Warto zrobić wykresy. Ja zrobiłem i gołym okiem widac korelację (jakiś test statystyczny też by to potwierdził). Ale zgadzam się, to tez widać na wykresie, że szczególnie w dniach z niskimi temperaturami wahania dobowe sa spore i jest najwiecej rozbieżności. Dlatego wnioski mpoga być rzeczywiście mylne. Ciekawe, czy Ty notowałeś dobowe zużycie gazu. W Twoim przypadku rozkłąd zużycia i temperatur średnich byłby rzeczywiście bardziej precyzyjny.

Odnośnik do komentarza
Udostępnij na innych stronach

Im wiecej pokojówki, tym mniejszy zysk na pogodówce.

 

Pozostanę przy stanowisku, że prawidłowo wykorzystana korekcja może i przynosi dodatkowe zyski oraz dodatkowe możliwości (mniej regulacji lub większy komfort przy gwałtownych zmianach temperatur). Nawet teraz jest taka sytuacja i nie potrzeba do tego mieszać kominka - w nocy przy temp. 6 st. (taka była np. z soboty na niedzielę) niemal każda krzywa grzewcza spowoduje załączenie grzania jeśli ktoś ma ustawione 22-23 st. (np. ja tak mam, nawet w nocy, gdy w nocy pracuję). ale dom jest trochę nagrzany w ciągu dnia, gdy było 20st.C. i bezpośrednio wpadające słońce przez okna rozgrzewające podłogi i ściany. Przez to, że pokojowa cześć o tym wie u to uwzględnia - w nocy włączy się mniej (niższą temp. zasilania i/lub krócej) lub w ogóle.

 

W swoim poście, na który się powołałeś masz rację, ale w przypadku czystej pokojówki, plus być może nałożeniu pokojówki niezależnie od pogodówki, ewentualnie w przypadku jakiś źle zaprojektowanych układów pogodowo-pokojowych. Ale u mnie i u kolegi, od którego się to zaczęło korekcja działa inaczej - to są tylko przesunięcia krzywej, nie ma histerezy, nie ma potrzeby zauważenia odchyłki, nie ma zbędnej kompensacji (poza złym ustawieniem krzywej grzewczej, ale to niezależny problem przynoszący złe efekty w każdej konfiguracji).

----------------

• _ZADANIA PISEMNE_
A: Proszę wyodrębnić z tekstu źródłowego fragment rozpoczynający się od słów "Pozostanę przy stanowisku, że" i ciągnący się aż do słów "lub w ogóle.".
B: Według tekstu źródłowego jakie ustawienie temperatury sprawia, że w nocy przy 6 stopniach niemal każda krzywa grzewcza spowoduje załączenie grzania?
C: Proszę ocenić, czy poniższe stwierdzenia są zgodne z tekstem źródłowym: (i) w dniach z niskimi temperaturami wahania dobowe są niewielkie; (ii) im więcej pokojówki, tym większy zysk na pogodówce; (iii) w opisanym układzie korekcja to tylko przesunięcia krzywej, bez histerezy. Przy każdym należy odpowiedzieć „tak” lub „nie” i przytoczyć rozstrzygające słowa tekstu.

----------------

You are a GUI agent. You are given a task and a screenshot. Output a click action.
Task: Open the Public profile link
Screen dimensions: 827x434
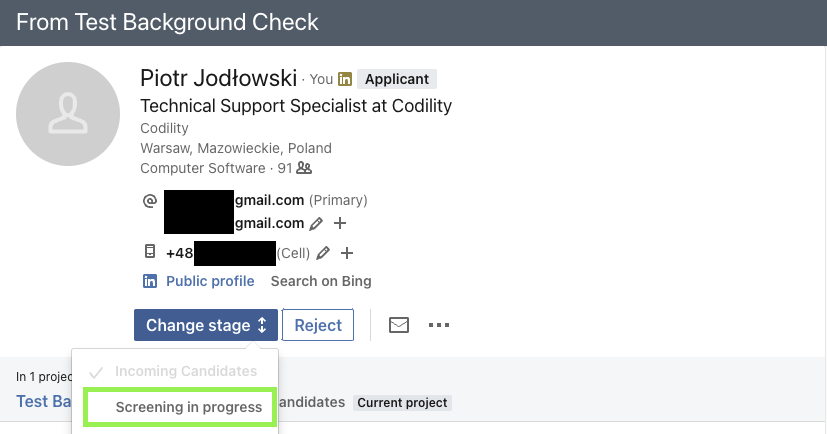coord(210,281)
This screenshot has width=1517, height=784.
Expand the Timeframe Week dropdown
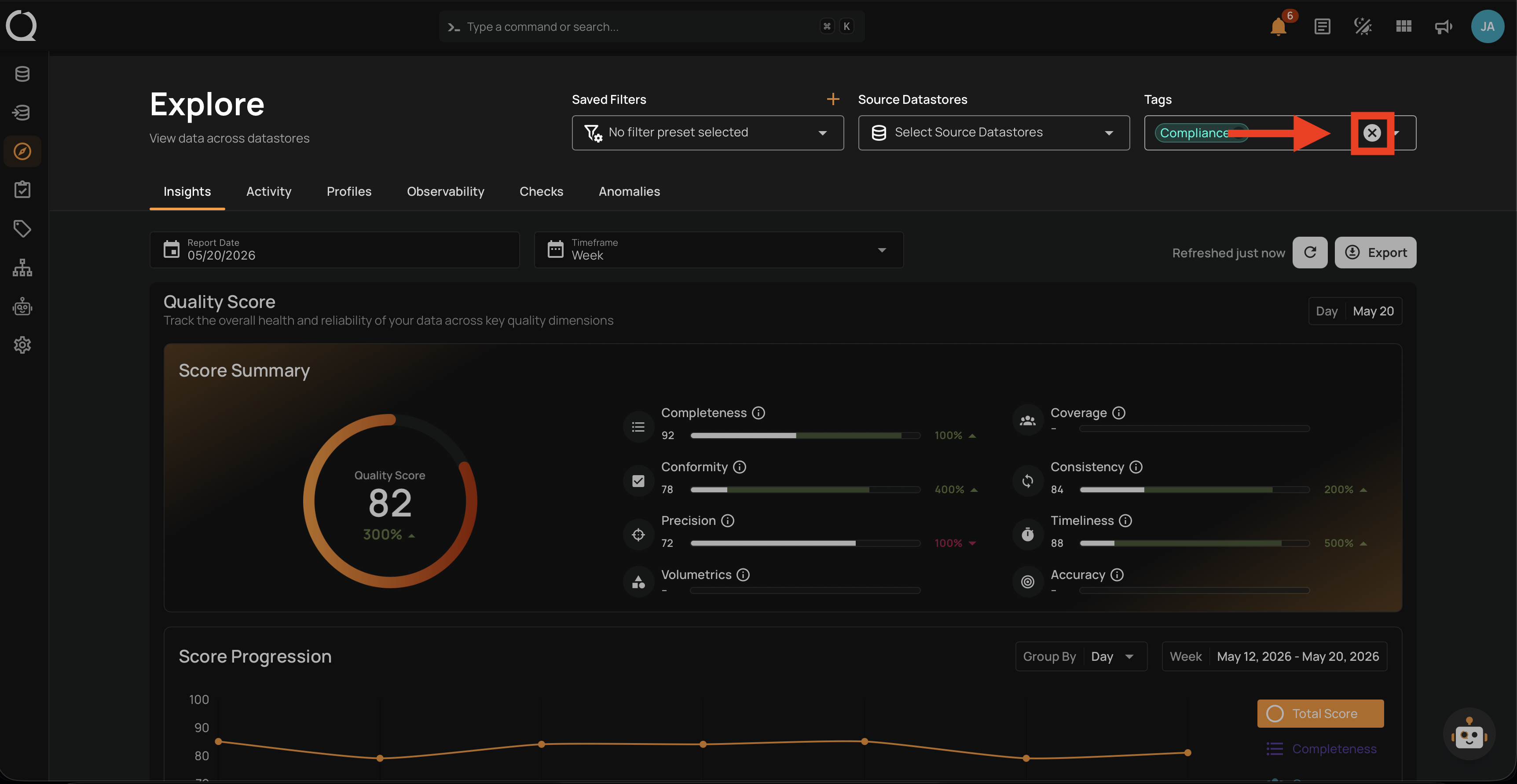tap(718, 250)
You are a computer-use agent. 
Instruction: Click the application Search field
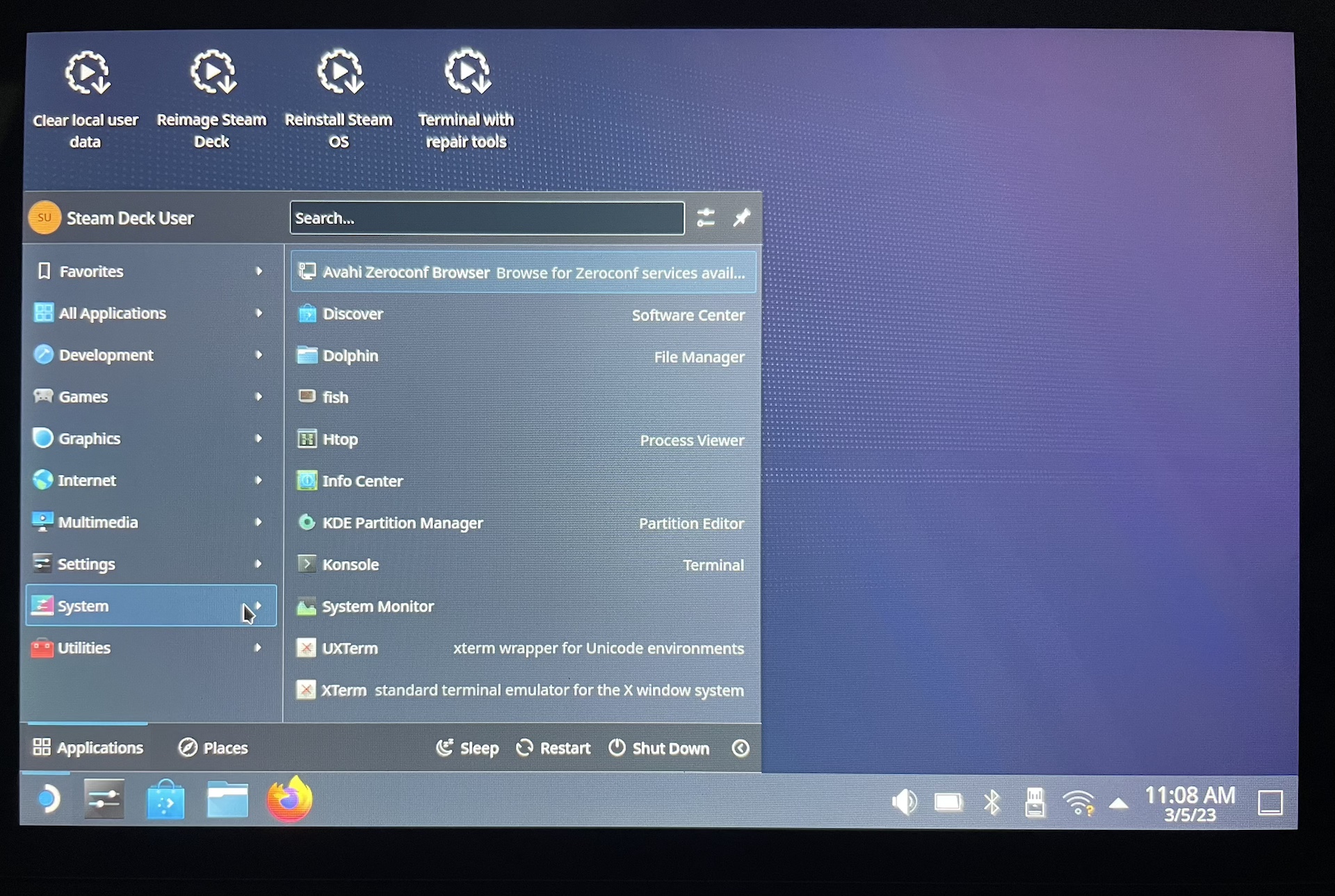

----------------

• _ROZWIĄZANIA ZADAŃ_
A:
Pozostanę przy stanowisku, że prawidłowo wykorzystana korekcja może i przynosi dodatkowe zyski oraz dodatkowe możliwości (mniej regulacji lub większy komfort przy gwałtownych zmianach temperatur). Nawet teraz jest taka sytuacja i nie potrzeba do tego mieszać kominka - w nocy przy temp. 6 st. (taka była np. z soboty na niedzielę) niemal każda krzywa grzewcza spowoduje załączenie grzania jeśli ktoś ma ustawione 22-23 st. (np. ja tak mam, nawet w nocy, gdy w nocy pracuję). ale dom jest trochę nagrzany w ciągu dnia, gdy było 20st.C. i bezpośrednio wpadające słońce przez okna rozgrzewające podłogi i ściany. Przez to, że pokojowa cześć o tym wie u to uwzględnia - w nocy włączy się mniej (niższą temp. zasilania i/lub krócej) lub w ogóle.

B: Ustawienie 22–23 stopni.

C:
(i) Nie: „szczególnie w dniach z niskimi temperaturami wahania dobowe sa spore”.
(ii) Nie: „Im wiecej pokojówki, tym mniejszy zysk na pogodówce”.
(iii) Tak: „to są tylko przesunięcia krzywej, nie ma histerezy”.